Kémi Seba devra encore attendre pour connaître le sort à lui réservé à Pretoria. L’audience du 19 mai 2026 tenue dans un contexte tendu est renvoyé au 22 mai pour permettre aux avocats de présenter leurs plaidoiries. L’audience devait reprendre alors le 29 mai 2026 pour la suite des plaidoiries et les réponses de l’État sud‑africain.
Détenu depuis le 13 avril 2026, l’activiste, de son vrai nom Stellio Gilles Robert Capo Chichi, a comparu pour une quatrième semaine devant la justice sud-africaine. Ses avocats avaient déposé une demande de mise en liberté sous caution, à laquelle le ministère public s’est opposé.
Les faits reprochés mêlent infractions migratoires et enjeux politiques. L’activiste a été interpellé dans un centre commercial de Pretoria en compagnie de son fils et d’un homme soupçonné d’avoir organisé une traversée illégale vers le Zimbabwe via le fleuve Limpopo. Selon le parquet, 250 000 rands, soit environ 8 millions de francs CFA, auraient été versés pour faciliter le passage.

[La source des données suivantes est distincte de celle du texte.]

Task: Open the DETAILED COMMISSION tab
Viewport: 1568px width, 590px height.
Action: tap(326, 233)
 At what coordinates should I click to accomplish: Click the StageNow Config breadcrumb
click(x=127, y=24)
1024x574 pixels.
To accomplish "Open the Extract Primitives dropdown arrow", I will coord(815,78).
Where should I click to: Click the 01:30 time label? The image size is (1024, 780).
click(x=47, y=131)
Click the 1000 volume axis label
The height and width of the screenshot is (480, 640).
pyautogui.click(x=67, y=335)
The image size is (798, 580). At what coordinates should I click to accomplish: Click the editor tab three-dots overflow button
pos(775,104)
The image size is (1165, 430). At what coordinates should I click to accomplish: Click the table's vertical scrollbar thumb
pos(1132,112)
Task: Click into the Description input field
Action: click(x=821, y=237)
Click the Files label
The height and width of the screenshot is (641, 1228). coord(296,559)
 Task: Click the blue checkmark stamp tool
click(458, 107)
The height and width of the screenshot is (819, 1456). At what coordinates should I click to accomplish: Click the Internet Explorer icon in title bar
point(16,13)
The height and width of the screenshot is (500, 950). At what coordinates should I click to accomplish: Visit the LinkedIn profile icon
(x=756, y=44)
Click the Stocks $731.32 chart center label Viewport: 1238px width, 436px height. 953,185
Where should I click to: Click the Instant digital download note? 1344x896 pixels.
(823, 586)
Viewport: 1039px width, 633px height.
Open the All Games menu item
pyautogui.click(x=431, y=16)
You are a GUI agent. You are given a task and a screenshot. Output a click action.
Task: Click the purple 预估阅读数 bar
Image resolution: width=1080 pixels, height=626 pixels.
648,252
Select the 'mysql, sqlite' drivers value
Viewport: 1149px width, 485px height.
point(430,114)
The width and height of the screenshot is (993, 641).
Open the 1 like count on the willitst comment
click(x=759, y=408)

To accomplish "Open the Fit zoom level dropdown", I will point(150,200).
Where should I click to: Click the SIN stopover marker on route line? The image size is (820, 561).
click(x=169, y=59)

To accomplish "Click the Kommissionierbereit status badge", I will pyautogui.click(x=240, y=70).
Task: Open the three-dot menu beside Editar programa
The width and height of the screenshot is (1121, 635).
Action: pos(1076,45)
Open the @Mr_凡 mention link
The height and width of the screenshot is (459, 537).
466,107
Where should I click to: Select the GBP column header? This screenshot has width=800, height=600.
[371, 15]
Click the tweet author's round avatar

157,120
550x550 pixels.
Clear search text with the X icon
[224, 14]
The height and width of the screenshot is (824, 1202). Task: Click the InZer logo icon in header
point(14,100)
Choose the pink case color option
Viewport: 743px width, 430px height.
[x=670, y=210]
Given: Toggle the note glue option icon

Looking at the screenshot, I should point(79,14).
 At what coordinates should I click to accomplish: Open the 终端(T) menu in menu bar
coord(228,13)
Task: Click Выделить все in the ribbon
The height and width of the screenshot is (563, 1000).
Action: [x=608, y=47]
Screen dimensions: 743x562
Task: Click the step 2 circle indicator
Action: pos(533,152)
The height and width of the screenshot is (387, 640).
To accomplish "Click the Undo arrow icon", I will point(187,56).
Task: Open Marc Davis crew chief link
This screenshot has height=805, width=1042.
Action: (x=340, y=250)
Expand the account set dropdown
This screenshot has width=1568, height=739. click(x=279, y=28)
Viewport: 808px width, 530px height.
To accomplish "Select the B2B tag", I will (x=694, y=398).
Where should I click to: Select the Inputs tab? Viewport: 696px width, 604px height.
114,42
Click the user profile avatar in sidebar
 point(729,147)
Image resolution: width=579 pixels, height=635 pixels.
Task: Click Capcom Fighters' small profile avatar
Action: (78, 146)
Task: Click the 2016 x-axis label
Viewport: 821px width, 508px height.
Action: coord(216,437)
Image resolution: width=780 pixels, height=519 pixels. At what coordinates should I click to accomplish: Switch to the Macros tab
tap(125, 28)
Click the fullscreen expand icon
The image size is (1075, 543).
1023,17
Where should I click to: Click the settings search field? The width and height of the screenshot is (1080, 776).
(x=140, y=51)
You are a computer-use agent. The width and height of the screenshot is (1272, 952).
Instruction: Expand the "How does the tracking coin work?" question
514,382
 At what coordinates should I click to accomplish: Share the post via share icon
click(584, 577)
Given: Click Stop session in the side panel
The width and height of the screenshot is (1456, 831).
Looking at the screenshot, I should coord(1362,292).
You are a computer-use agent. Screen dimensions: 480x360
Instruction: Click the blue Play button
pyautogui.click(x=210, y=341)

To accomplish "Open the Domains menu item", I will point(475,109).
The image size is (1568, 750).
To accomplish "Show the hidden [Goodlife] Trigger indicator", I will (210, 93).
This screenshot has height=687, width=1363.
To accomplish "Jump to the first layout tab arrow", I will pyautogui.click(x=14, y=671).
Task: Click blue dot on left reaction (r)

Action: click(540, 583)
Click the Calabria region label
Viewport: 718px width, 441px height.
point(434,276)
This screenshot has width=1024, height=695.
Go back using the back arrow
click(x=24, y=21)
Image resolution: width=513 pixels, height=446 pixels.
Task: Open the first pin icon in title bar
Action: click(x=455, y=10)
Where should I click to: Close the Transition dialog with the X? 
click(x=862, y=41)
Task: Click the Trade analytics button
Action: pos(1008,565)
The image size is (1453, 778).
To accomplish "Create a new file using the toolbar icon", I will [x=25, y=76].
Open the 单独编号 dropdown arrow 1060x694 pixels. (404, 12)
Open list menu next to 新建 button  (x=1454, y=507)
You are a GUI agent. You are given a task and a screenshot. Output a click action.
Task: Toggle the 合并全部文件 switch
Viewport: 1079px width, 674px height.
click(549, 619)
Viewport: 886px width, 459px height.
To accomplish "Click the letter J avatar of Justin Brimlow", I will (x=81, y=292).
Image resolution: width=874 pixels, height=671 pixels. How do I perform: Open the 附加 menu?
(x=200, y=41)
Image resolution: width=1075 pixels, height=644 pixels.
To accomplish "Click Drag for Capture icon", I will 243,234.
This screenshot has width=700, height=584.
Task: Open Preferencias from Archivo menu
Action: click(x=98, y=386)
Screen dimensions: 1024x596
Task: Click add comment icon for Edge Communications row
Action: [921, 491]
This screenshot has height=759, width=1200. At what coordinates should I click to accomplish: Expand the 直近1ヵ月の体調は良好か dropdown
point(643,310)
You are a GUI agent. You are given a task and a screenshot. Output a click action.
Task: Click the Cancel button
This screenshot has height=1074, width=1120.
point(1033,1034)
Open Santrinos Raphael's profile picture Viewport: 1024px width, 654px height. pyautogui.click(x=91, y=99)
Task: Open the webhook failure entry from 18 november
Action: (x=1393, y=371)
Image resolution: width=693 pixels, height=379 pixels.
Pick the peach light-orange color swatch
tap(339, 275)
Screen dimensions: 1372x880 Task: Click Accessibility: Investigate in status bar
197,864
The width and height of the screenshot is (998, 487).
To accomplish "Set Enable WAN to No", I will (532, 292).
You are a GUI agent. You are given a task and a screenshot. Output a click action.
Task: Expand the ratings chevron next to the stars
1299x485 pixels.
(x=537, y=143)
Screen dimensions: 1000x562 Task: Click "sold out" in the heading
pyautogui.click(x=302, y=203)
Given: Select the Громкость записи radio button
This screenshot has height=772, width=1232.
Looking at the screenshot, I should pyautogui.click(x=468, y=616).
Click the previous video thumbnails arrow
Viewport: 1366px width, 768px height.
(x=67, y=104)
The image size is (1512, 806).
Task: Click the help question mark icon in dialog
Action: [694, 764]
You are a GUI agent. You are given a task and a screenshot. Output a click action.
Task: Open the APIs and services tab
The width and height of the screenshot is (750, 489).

Parallèlement, le Bénin a émis deux mandats d’arrêt contre lui : l’un pour blanchiment de capitaux le 13 juin 2025, l’autre pour apologie de crime et incitation à la haine et à la violence le 12 décembre 2025. La CRIET a confirmé l’ouverture d’une procédure d’extradition.
Devant le tribunal, Kémi Seba a invoqué un risque politique en cas de retour au Bénin. Son avocat a lu une déclaration sous serment faisant état d’une « crainte fondée, non seulement perçue mais réelle, que sa vie soit en danger si retournait au Bénin sous son administration actuelle ». L’activiste a aussi indiqué avoir déposé une demande d’asile en Afrique du Sud le 28 avril 2026.
Le dossier reste complexe en raison de sa situation administrative. Déchu de sa nationalité française en juillet 2024, Kémi Seba conserve la nationalité béninoise et présente un passeport diplomatique nigérien dont la validité fait l’objet de vérifications.